This post is dedicated to all of the useful online services that email on behalf of their users.
Gang, SMTP Authentication is everywhere. It’s not going anywhere any time soon. Y’all better start getting used to it.
As my regular readers ought to know by now, my day job (i.e., when I’m not behind the camera or curled around a book) is working as an IT Consultant. The organization I work for operates 1 email server and 3 web servers. Our mail server runs on SmarterMail, which is a really incredible and underknown mail server. Easy to use, pretty darn secure, etc etc.
Our mail server employs SMTP authentication for all 12-15 of the domains we host email for. This is, generally, a good thing. SMTP authentication is NOT new anymore, and most commercial ISPs employ it or some other form of SMTP security.

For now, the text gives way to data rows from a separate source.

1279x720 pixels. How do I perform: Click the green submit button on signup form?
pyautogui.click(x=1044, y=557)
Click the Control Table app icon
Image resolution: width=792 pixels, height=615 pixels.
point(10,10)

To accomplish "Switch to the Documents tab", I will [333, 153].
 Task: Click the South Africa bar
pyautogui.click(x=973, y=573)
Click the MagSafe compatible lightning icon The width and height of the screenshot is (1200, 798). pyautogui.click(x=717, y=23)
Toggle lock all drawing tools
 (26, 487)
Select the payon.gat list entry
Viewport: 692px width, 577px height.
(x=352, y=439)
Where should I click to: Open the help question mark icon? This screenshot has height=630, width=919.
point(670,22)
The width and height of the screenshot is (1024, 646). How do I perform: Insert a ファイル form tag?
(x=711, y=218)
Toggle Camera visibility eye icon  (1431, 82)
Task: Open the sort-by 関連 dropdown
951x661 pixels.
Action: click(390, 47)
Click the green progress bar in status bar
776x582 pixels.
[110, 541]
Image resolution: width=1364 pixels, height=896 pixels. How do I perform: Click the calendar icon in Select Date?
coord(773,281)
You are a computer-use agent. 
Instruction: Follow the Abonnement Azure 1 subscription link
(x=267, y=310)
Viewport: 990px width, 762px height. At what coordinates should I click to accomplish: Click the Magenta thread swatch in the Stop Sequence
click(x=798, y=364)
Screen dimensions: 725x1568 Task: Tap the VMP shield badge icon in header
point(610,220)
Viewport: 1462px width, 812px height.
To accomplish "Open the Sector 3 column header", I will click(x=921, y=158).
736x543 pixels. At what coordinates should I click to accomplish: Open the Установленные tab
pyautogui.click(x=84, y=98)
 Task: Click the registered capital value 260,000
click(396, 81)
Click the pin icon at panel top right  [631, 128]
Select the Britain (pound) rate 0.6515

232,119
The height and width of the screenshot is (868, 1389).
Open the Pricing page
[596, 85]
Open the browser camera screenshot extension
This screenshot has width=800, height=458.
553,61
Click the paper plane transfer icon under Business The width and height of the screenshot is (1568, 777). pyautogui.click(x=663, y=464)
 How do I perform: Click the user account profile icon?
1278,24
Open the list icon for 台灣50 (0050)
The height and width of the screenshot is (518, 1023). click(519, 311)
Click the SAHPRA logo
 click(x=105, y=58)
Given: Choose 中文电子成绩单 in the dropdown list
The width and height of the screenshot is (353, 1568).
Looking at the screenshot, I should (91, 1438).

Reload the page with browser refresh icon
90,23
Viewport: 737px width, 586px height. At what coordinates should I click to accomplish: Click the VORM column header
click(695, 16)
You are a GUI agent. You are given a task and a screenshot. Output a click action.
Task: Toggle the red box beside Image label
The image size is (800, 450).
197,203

And yet, the email newsletter services, the membership management services…… even big service providers (cough, cough, Salesforce) fail to support SMTP-Auth. Forcing email providers whose subscribers use these services to either refuse to support them or to poke holes in email security for umpteen different IP addresses.
This is beyond ridiculous. Isn’t it time yet to catch up to pre-Web-2.0 tech? Either provide your own email servers which send mail from your system out (with the appropriate reply address attached, of course) or allow your users to configure a login and password for SMTP auth when they configure their mail server address. It’s as simple as that.